Your goal -
Select the lines below containing the word "agent".

**** Data in this exercise ****

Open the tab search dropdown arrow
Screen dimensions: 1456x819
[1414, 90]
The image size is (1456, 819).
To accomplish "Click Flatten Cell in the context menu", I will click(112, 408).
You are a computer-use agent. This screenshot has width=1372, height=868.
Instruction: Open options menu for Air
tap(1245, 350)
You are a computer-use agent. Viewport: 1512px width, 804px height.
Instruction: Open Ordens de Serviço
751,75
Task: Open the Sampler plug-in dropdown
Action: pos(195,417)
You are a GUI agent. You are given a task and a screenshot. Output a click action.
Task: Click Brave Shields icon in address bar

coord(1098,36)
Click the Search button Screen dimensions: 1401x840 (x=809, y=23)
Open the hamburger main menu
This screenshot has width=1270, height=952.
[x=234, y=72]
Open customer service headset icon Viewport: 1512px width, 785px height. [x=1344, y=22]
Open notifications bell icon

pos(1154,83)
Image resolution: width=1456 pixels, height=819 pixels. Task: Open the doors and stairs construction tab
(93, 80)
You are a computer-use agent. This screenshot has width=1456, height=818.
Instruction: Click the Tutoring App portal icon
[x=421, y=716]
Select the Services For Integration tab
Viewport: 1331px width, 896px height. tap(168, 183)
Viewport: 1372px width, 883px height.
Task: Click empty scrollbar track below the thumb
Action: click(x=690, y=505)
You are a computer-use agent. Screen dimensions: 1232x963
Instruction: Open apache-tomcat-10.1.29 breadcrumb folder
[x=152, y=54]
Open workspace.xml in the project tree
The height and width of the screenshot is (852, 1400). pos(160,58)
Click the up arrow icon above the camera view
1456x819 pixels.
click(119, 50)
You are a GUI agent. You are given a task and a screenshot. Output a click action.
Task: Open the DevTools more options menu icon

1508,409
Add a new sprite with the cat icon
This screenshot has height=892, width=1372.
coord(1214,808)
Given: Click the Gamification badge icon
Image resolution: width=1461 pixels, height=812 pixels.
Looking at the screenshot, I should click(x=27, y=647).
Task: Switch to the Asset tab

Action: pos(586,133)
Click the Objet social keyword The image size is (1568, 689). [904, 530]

****

Result of this task -
You are a computer-use agent. This screenshot has width=1372, height=868.
You are a computer-use agent. Viewport: 1512px width, 804px height.
You are a GUI agent. You are given a task and a screenshot. Output a click action.
You are a computer-use agent. This screenshot has width=1456, height=818.
You are a computer-use agent. Screen dimensions: 1232x963
You are a GUI agent. You are given a task and a screenshot. Output a click action.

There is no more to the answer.